In a wide-ranging and detailed interview, Soledad O'Brien spoke with nymag.com about the state of the media in America.
One Q&A exchange:
Just because you’re a black person in the newsroom doesn’t mean you want to single-handedly wage battle against white America’s preconceptions. So just hiring black people in itself isn’t even enough. There’s only so far you can push without risking your job.

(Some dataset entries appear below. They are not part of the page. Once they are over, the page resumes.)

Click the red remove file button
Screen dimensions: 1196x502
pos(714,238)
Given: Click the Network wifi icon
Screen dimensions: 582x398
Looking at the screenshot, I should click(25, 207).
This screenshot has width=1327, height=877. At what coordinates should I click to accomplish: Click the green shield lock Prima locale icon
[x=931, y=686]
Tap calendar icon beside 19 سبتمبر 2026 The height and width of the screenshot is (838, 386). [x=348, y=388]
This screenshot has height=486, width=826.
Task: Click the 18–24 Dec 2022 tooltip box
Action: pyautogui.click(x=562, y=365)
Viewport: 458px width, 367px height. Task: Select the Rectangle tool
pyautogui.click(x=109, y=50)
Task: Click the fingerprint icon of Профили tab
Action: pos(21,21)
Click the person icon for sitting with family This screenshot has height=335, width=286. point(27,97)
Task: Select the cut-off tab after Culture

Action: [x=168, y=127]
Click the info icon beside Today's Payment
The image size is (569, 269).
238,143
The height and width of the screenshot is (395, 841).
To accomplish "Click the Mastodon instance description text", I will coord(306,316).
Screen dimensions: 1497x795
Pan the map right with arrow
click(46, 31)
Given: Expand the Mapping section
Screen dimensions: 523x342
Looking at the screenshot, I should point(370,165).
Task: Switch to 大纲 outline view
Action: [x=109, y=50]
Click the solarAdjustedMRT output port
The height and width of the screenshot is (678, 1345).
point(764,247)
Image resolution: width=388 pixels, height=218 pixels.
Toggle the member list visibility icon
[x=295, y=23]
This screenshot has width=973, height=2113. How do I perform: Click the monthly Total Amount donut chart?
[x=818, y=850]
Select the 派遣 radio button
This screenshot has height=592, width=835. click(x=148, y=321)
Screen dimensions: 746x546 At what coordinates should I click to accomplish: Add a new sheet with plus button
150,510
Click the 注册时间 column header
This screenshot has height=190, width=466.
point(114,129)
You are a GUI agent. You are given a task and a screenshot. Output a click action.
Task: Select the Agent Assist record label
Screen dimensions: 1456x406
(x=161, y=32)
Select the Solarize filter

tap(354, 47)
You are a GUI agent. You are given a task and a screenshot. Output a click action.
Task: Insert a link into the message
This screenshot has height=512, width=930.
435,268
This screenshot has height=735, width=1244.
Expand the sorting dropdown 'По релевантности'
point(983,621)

And it’s also exhausting. By the way, you take your career in your hands every time you do it. I get it. I really understand why people don’t want to fight the narrative. Your career will end. I am telling you. You become a pain in the ass. Because you’re the one who says, “So, I just want to say …” And listen, I believe this happens in corporate America all the time. I’m sure there are a million executives who will tell you, right, you suck it up, and you suck it up, and then one day see something, and you’re like, “Okay, I’ve got to say something now,” and then you couch it very carefully. “So, I’m not criticizing anybody, and I’m sure this is just completely an oversight, I just might want to go back and maybe …” That’s what it’s about, and it’s exhausting to operate like that. And listen, the more that you have power — certainly I did when I was anchoring a show — you can say, “No, I’m not doing that. I’m not reading this.” But most people don’t have that opportunity. And even I don’t have that opportunity to a certain degree. I can do it to a certain level, but I certainly can’t do it all the time. You’re just always very careful. A person who pushes back against the narrative is a pain. That person is annoying. That person slows down the meeting. Even bosses who say, “I really want to make sure that there’s someone who’s comfortable telling me ‘No,’ ” they’re usually not. They usually do not like that person. Nobody likes that person. That person is a pain, I am telling you. So if you do that, you absolutely take your life and your career in your hands.